A new £15 million fund has been launched in Scotland to tackle the impact of social isolation, loneliness and the mental health inequalities made worse by the pandemic.

The Communities Mental Health and Wellbeing Fund aims to support adult community-based initiatives across Scotland.

Grass roots community groups and organisations will be able to benefit from the funds to deliver activities and programmes to people to re-connect and revitalise communities and build on examples of good practice which have emerged throughout the pandemic.


Jeremy Bacon, our Third Sector Lead, said: “This is a welcome announcement from the Scottish government that recognises the importance of third sector community organisations in addressing inequalities and barriers that people face in accessing psychological support.

“More than a year on from the beginning of the Covid-19 pandemic, we’ve seen inequalities in all nations of the UK highlighted as never before.
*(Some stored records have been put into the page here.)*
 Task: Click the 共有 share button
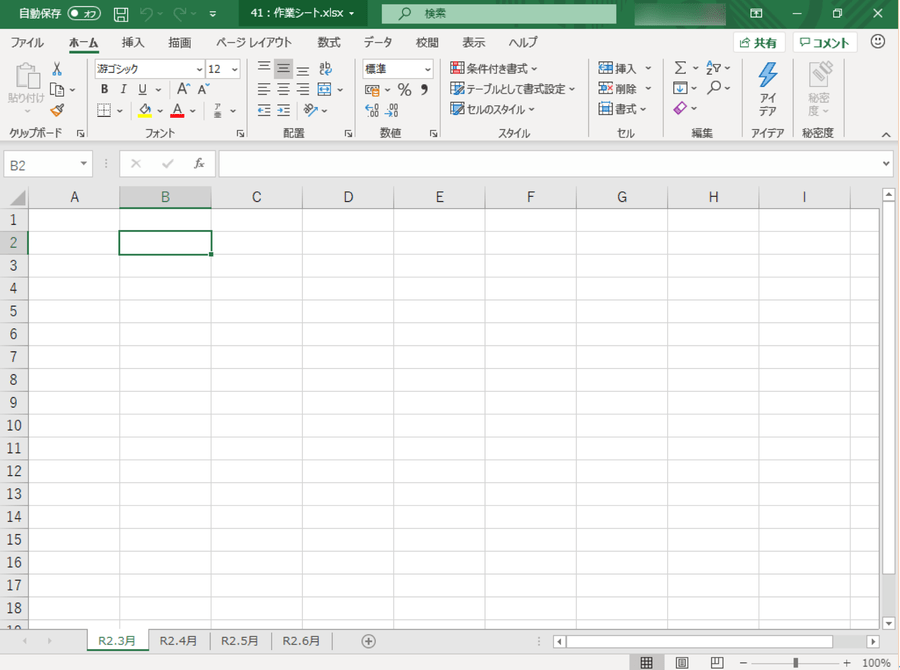coord(757,43)
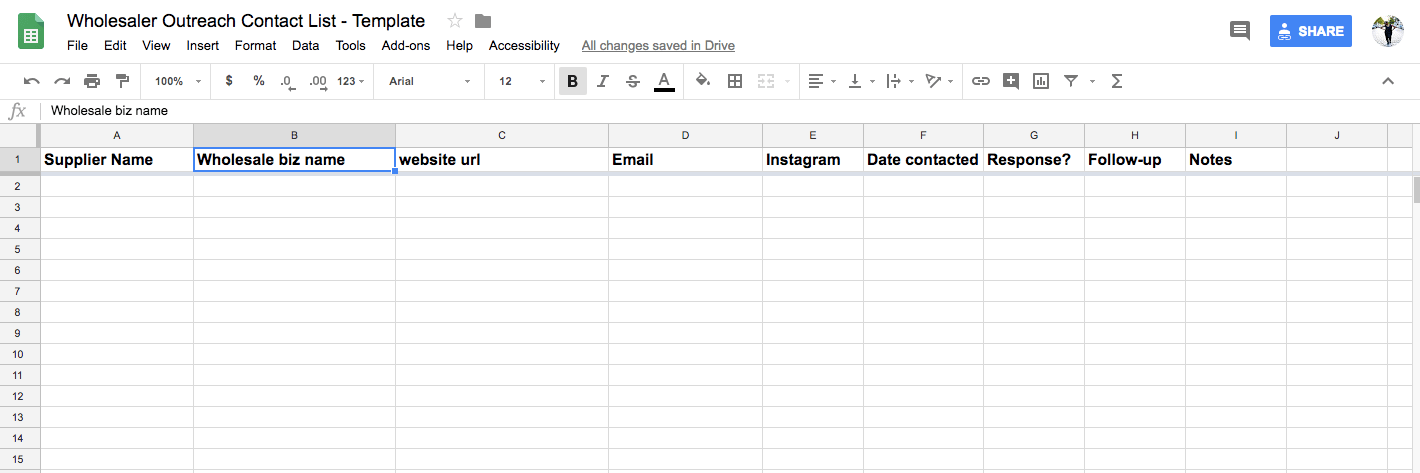
Task: Open the font size 12 dropdown
Action: (522, 81)
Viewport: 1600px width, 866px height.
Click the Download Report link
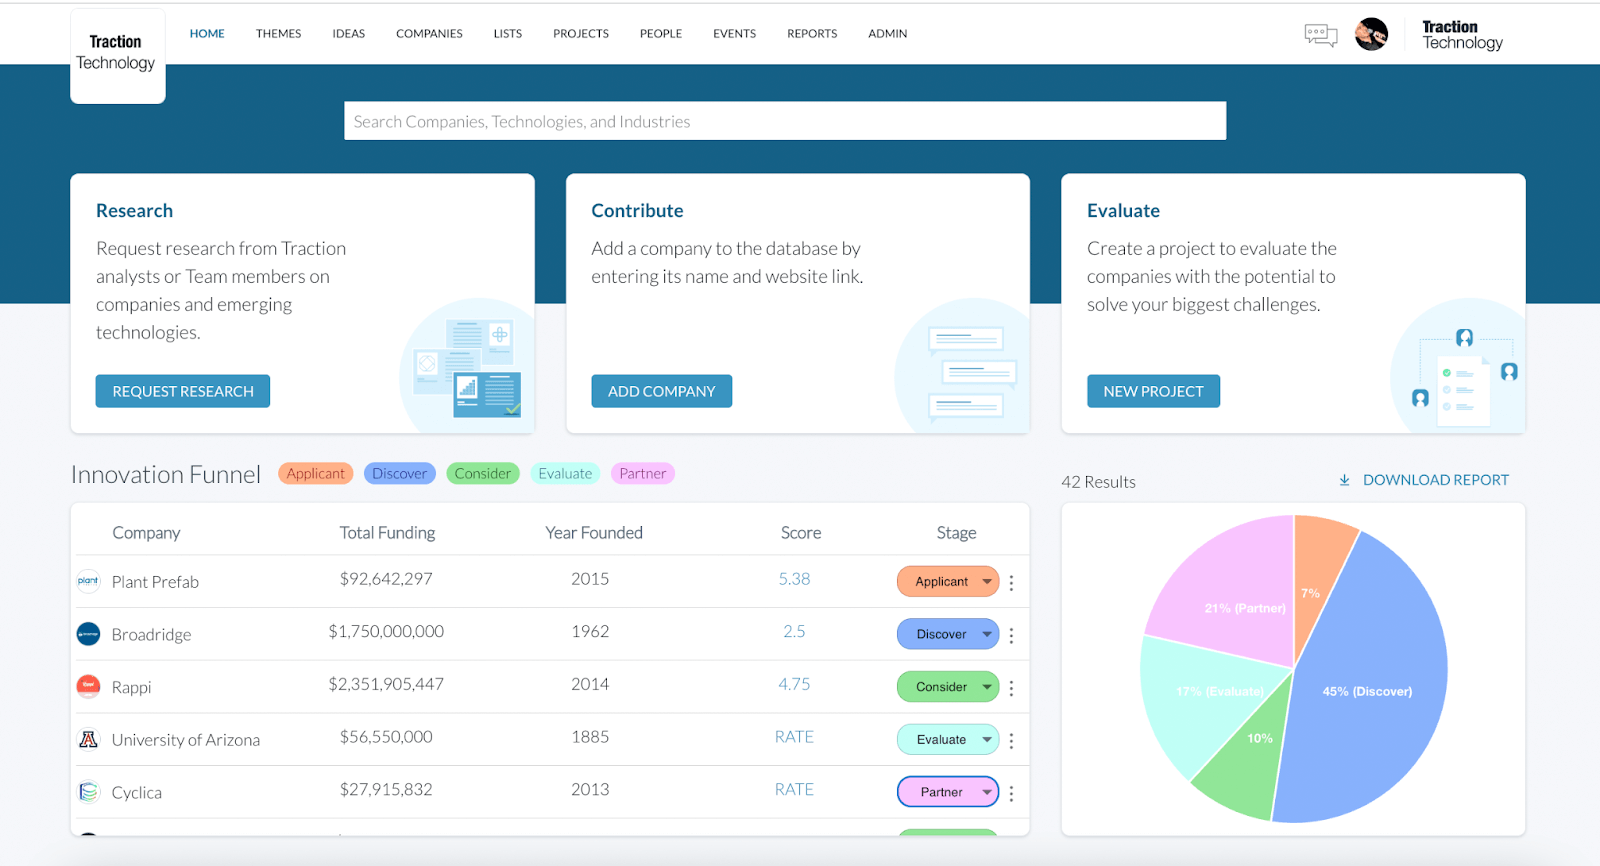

Evidence has emerged on the disproportionate impact of Covid-19 on Black and Minority Ethnic communities, people with disabilities, older people, people from the LGBTQ+ community and for people from other marginalised community backgrounds.

Long-standing and enduring inequalities in health have been brought out of the shadows by the pandemic.

“There is an urgent need to fund services that have reach into communities, including those delivered by trained and qualified counselling professionals.

In our own work engaging with third sector organisations, we’ve heard how lack of funding limits the reach of life-changing therapy.


“This, and future funding, is essential in supporting Scotland to recover from the impact of the pandemic and to begin to tackle deep-rooted health inequalities.”

Launching the fund, Kevin Stewart, Scotland’s mental wellbeing minister, said: “This funding reflects the importance we place on promoting good mental health and early intervention for those in distress and will help develop a culture of mental wellbeing and prevention within local communities.

“It’s vital now, more than ever as we start to reopen society, that we support the mental health and wellbeing of individuals. I’m very keen that this benefits communities across all of Scotland."